Dick knows Gar's history with his mother and Queen Bee, enough to know what assignments he should and shouldn't be on. He knows Zee and Raquel are happy working with the League, and that they'll give him inside info if he really presses them. He knows Connor and M'gann have been fighting lately, though not over what. He knows Artemis and Wally have been gone often for the last few months, for one reason or another. But they have had college, and Dick seems to remember Artemis' mom was sick a while back, and he put it down to the adjustments they have all had to make in recent years. _Not this._

"You're quitting."

It's not a question, and he's shocked at how normal he sounds, almost bored. Artemis lets out another breath, and she looks relieved at how well he's taking this. _Is he taking this well?_

"Wally likes to say we're retiring, though that makes us sound kind of ancient," she laughs nervously, and when he doesn't respond she rushes on, "It's just, with school, and work and everything. And Wally worries, well you know. How it is."

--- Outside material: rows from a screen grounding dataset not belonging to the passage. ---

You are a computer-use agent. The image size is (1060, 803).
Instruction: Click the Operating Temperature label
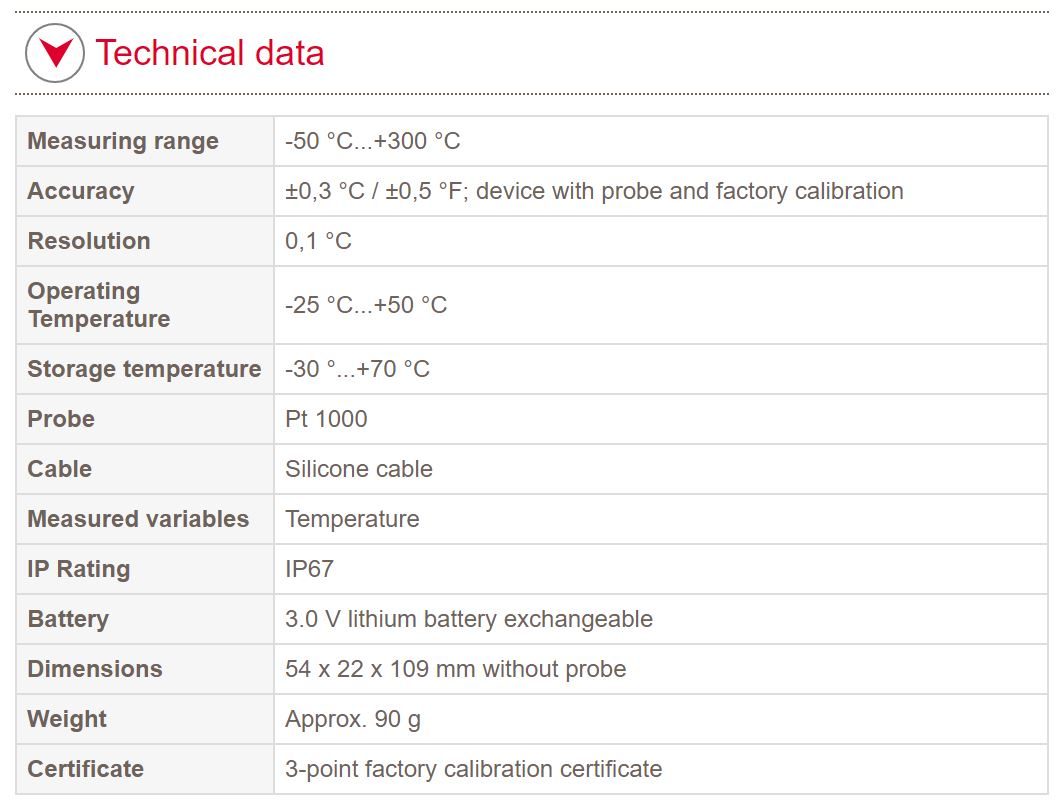click(x=99, y=305)
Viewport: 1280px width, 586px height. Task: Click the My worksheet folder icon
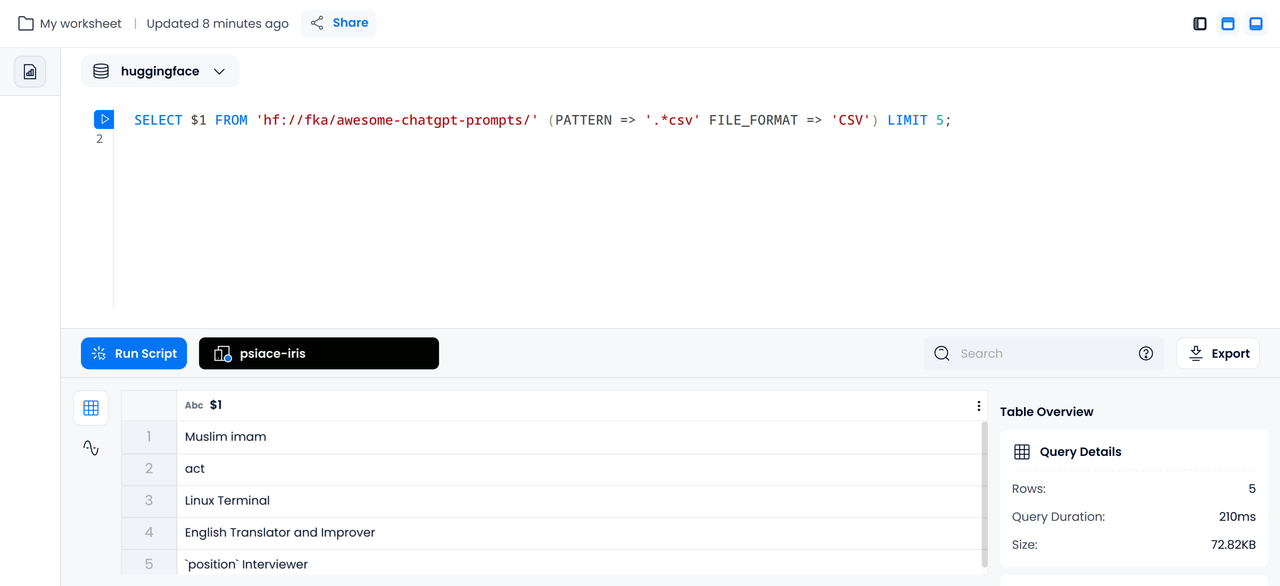(x=26, y=23)
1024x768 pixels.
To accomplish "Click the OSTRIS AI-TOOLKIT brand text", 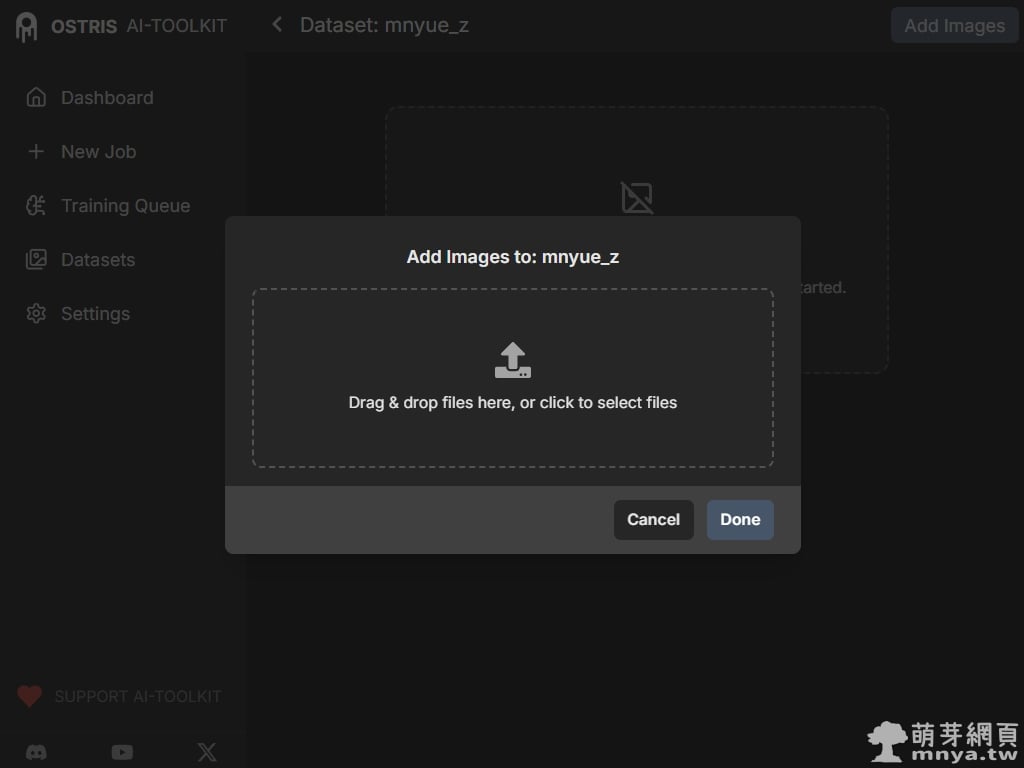I will click(x=139, y=26).
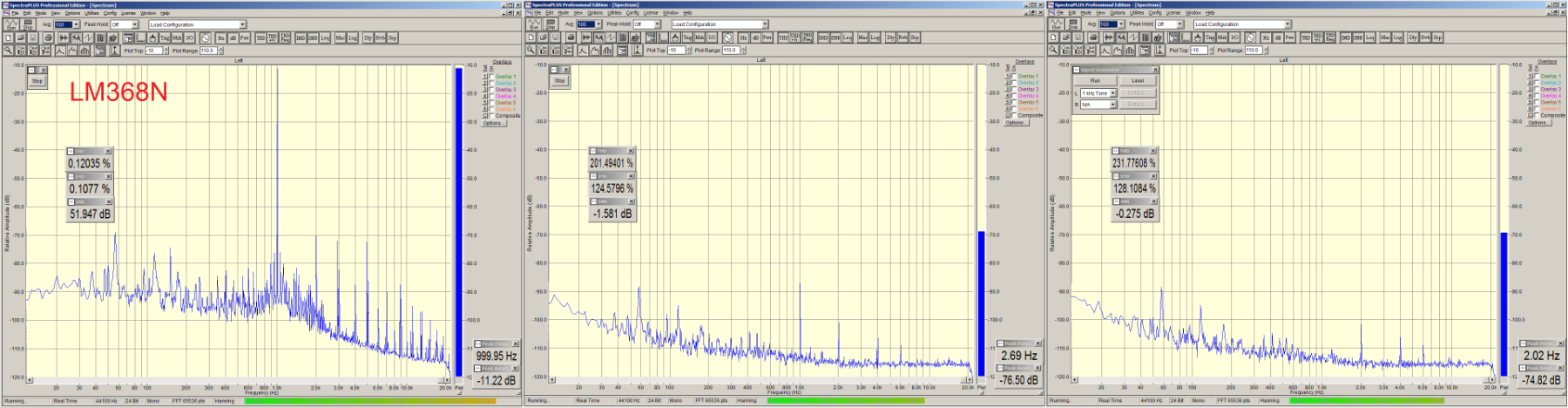This screenshot has width=1568, height=408.
Task: Expand the Peak Hold dropdown in the middle window
Action: click(x=658, y=25)
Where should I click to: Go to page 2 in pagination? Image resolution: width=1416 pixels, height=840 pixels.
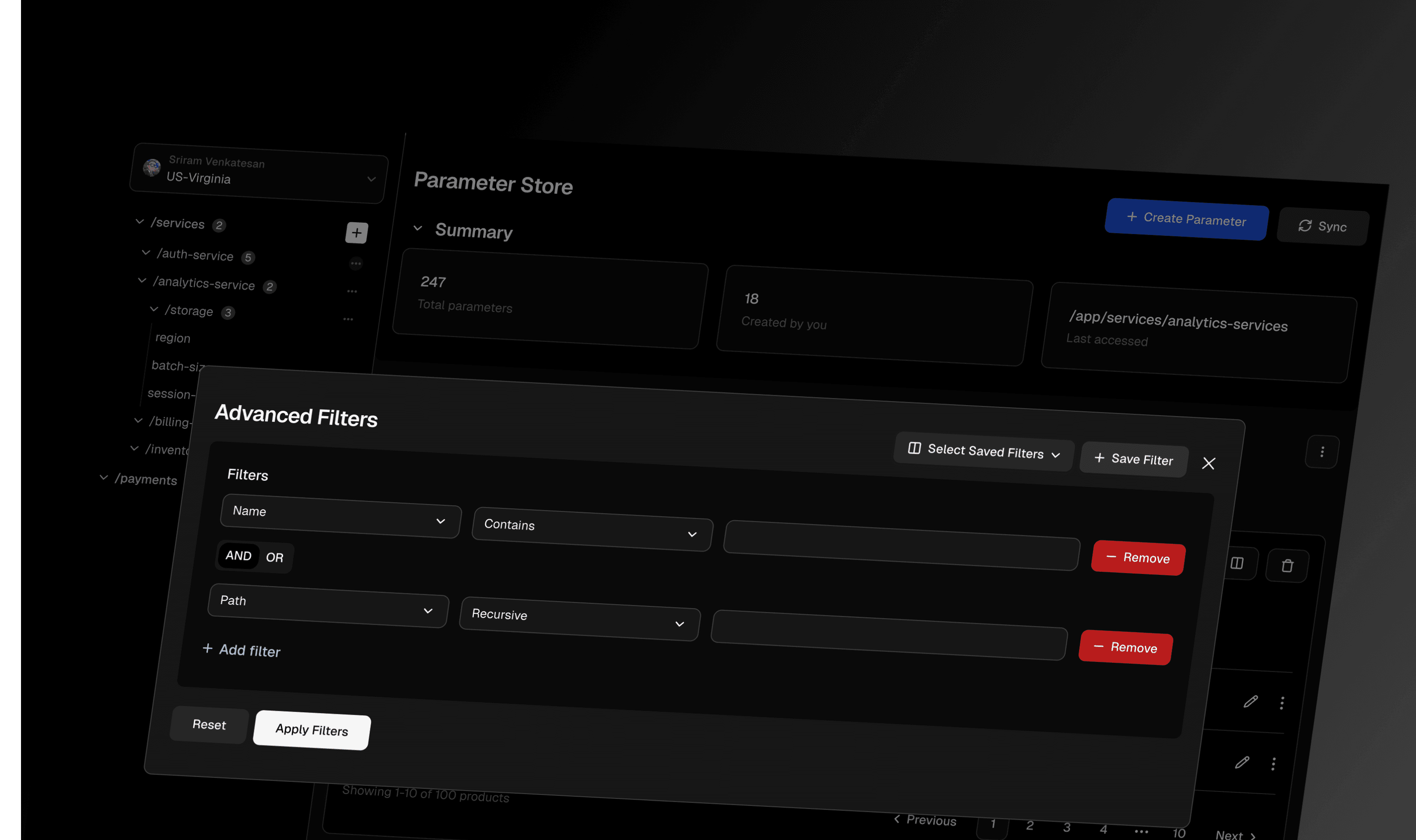[1030, 825]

Artemis trails off lamely, and now she's avoiding his eyes again. He thinks of letting the silence hang, of walking off without a word. He wonders what she would do if he asked her to stay. He thinks in a hot rush of kissing her, of taking the words she has spilled back inside him until she forgets that she had ever meant to leave. But he doesn't, and he won't.

"Yeah. I know how it is."


End file.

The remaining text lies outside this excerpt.